Furthermore, if I as an R.N. was employed by a center where GET or Graded Exercise Therapy was actually done, and didn’t double check this, questions this, and refuse to allow the patient to go forth with this, I could be sued as well as the doctor, my nursing license would be revolked if the patient became permanently disabled and unable to work. This would happen because of all of the documentation and proof that GET or Graded Exercise Therapy is indeed harmful to M.E. patients. This is the reason patients are unseen, because they are homebound because of this.

Lets look at the common sense factor here.  The authors used 6 different “CFS” defintions as part of their guide to write the NIH P2P Review for ME and CFS.  Out of the 6 of the defintions, 5 of the definitions point out post activity, post cognitive, post exertional, and post exercise debilitation.

So if 5 out of the 6 defintions say that patients experience debilitation after anything that has to do with any type of activity, then why is GET or Graded Exercise Therapy being used as a non-medical therapy in the NIH P2P Study for ME when its quite clear that Graded Exercise Therapy will harm the patients?  Quite frankly, this is no different than the Tuskeegee Syphillis Experiment!

Reknown ME and CFS researcher and clinician Dr. Paul Cheney was quoted as saying at an Invest in ME conference in May of 2010: “The whole idea that you can take a disease like this and exercise your way to health is foolishness… It is insane.”

I agree with Dr. Cheney, because I know, I am a patient with this illness and I like many of the rest of us patients with this illness have tried exercising our way back to health. If we were all able to exercise our way back to health, we wouldn’t be disabled and homebound, we would’ve returned back to work years ago!

No one in their right mind would want to be in the condition that these patients are in, I can assure you. Just like Dr. Cheney said, trying to “exercise your way back to health is not only foolish, but it is insane! Thus, there you have my opinion regarding the NIH P2P Study for M.E. and CFS, its nothing less than insane!

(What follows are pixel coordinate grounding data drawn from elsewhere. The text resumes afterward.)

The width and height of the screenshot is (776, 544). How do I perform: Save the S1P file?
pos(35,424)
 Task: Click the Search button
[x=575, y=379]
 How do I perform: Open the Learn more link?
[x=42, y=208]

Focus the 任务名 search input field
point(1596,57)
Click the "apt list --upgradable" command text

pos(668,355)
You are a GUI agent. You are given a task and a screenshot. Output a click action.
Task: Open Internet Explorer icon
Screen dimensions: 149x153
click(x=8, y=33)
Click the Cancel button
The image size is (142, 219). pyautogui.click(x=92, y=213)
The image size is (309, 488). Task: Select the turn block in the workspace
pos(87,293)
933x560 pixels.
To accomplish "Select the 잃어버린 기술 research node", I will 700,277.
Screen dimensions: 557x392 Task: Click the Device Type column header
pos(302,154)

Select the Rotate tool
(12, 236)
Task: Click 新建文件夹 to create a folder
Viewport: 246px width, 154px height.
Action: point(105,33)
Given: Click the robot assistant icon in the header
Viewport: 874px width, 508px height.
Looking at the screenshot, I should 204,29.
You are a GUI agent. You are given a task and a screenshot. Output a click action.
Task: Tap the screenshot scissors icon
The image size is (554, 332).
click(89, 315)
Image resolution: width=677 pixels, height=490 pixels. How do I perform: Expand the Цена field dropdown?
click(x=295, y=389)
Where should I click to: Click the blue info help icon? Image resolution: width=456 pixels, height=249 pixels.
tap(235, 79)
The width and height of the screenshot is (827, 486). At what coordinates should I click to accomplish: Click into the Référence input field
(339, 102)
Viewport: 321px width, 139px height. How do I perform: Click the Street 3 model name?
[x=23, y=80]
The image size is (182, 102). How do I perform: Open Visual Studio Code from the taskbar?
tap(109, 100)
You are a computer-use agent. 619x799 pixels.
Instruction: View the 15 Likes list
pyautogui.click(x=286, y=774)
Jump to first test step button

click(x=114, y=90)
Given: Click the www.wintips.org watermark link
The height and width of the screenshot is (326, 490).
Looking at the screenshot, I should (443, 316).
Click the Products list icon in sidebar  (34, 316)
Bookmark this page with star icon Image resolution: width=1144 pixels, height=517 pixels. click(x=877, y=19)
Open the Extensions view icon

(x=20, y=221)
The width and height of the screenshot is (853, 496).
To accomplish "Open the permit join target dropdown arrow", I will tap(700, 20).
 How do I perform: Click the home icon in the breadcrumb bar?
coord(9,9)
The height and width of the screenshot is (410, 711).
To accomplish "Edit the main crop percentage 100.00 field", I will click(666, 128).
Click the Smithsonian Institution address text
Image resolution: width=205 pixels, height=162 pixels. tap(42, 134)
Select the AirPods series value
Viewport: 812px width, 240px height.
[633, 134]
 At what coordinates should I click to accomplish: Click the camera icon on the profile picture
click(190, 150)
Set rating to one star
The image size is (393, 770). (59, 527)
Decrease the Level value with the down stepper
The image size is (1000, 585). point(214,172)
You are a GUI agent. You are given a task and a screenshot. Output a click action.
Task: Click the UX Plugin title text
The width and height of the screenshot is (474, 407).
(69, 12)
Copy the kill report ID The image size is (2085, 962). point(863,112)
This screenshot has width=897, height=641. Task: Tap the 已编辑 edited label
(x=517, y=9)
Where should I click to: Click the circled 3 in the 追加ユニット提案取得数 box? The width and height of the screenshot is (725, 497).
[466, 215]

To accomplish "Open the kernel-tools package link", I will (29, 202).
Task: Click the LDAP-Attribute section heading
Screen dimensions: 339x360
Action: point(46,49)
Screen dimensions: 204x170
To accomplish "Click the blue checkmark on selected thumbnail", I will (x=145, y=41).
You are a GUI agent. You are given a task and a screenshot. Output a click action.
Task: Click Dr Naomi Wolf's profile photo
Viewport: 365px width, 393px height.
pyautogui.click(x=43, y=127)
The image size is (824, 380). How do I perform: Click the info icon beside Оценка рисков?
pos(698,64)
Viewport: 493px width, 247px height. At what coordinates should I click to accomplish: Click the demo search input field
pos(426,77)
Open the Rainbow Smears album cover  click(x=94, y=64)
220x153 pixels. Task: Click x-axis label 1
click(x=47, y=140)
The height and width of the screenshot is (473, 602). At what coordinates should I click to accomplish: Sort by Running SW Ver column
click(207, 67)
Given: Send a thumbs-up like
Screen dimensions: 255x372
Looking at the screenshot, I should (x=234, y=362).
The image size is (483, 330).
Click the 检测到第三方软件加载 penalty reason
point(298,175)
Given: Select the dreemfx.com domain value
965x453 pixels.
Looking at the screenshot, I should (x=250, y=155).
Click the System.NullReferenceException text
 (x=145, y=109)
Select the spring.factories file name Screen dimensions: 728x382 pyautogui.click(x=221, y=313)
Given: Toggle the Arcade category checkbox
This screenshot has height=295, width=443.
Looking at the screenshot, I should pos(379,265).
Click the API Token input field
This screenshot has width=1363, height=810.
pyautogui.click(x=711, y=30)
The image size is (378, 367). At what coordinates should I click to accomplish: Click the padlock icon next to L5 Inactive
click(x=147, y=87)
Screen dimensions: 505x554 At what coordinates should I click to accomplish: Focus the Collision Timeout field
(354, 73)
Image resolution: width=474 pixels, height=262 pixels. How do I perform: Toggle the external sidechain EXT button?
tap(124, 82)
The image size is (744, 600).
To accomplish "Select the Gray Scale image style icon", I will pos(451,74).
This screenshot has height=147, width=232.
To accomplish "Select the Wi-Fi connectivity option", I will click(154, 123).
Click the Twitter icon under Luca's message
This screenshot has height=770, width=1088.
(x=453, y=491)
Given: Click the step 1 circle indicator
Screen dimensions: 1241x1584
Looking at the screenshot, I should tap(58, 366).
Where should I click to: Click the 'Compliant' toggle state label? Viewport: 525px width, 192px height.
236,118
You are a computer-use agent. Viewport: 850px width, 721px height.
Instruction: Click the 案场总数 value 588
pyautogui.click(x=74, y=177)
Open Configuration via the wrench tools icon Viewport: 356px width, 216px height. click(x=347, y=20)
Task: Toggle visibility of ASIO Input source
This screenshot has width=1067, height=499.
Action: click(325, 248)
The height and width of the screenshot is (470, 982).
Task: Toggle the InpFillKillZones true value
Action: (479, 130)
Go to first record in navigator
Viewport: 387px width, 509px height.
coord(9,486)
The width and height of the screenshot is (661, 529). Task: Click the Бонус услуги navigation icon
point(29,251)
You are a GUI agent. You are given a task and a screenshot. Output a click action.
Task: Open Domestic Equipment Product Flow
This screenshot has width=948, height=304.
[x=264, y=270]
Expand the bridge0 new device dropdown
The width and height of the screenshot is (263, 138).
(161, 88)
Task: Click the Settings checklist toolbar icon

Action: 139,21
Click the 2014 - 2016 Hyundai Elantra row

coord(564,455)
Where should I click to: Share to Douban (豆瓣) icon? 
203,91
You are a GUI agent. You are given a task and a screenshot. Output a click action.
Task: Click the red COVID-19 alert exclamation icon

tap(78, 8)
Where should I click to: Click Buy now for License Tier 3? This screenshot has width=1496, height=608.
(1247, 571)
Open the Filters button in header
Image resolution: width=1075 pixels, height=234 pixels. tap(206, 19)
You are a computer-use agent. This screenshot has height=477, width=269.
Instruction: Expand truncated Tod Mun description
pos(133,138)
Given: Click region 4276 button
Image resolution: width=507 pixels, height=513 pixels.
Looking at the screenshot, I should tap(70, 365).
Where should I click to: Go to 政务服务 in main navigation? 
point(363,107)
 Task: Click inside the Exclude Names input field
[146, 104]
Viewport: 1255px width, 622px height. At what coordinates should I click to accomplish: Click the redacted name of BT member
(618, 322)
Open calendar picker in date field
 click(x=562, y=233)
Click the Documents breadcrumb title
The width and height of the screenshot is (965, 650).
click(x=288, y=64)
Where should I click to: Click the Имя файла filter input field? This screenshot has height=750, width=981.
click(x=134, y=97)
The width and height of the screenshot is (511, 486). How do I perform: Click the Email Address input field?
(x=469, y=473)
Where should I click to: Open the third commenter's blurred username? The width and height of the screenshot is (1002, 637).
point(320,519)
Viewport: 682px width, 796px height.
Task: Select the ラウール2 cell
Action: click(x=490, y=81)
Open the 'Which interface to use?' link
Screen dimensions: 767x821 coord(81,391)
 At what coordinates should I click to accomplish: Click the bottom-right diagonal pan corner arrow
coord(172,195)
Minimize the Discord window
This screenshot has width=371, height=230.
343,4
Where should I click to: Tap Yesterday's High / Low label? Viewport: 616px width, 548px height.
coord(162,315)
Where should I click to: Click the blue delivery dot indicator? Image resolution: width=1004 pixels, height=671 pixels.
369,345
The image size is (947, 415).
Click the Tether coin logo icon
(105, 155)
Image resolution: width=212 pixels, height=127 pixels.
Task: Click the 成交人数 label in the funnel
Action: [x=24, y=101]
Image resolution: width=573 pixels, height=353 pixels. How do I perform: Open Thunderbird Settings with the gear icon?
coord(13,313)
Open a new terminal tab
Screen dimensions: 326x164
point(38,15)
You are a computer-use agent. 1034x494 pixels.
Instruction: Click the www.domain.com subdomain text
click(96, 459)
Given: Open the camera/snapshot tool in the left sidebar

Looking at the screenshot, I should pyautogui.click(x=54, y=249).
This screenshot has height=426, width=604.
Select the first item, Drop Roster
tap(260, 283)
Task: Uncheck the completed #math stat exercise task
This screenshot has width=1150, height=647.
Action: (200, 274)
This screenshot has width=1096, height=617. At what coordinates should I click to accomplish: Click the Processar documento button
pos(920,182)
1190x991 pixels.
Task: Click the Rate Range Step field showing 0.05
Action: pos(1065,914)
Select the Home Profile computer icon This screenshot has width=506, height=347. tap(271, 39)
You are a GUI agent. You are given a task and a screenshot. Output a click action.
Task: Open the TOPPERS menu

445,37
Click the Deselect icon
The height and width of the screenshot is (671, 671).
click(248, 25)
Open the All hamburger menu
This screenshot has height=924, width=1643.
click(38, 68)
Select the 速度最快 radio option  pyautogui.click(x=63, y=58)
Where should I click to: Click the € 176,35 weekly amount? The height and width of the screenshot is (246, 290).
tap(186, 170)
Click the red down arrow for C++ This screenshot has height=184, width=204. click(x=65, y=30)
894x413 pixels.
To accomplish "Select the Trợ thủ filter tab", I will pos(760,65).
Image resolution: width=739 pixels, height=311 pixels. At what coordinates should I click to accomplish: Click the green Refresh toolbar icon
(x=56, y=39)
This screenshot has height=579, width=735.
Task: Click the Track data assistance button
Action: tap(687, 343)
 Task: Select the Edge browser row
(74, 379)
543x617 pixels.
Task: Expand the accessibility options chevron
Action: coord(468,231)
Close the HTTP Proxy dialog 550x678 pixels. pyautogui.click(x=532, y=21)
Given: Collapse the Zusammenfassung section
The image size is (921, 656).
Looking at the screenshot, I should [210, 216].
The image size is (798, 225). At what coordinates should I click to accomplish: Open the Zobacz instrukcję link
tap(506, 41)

I myself, see this not just as a patient, I see this through R.N eyes, and this is unacceptable, and there is no excuse for this. M.E. patients have suffered terribly and unnecessarily for 20-30 years and unfortunately at the hands of incompetent and non-compassionate medical professionals.

For this patient group to continuously suffer because of faulty and negligent illness criteria and non medical therapy, is getting beyond negligent, it is a crime.

All health care practitioners, including myself because I made the promise of “Do No Harm.”

“Do No Harm” means we are supposed to help patients, not harm the patients.

Unfortunately, “Do No Harm” became virtually non-existent when it was thrown out of the window 20-30 years ago for patients diagnosed with M.E. or CFS.

M.E. patients will continue to suffer harm if the NIH Pathways To Prevention Systematic Review for M.E. and CFS is not retracted and the December workshop is canceled. The reason M.E. patients will continue to suffer harm is because of the lack of information regarding GET or Graded Exercise Therapy and because of the non M.E. expertise people who will be participating in the study.

 

“The Other Side Of The Stretcher” (c) 2014

This blog is not for medical advice.
For medical advice, you must speak with your physician!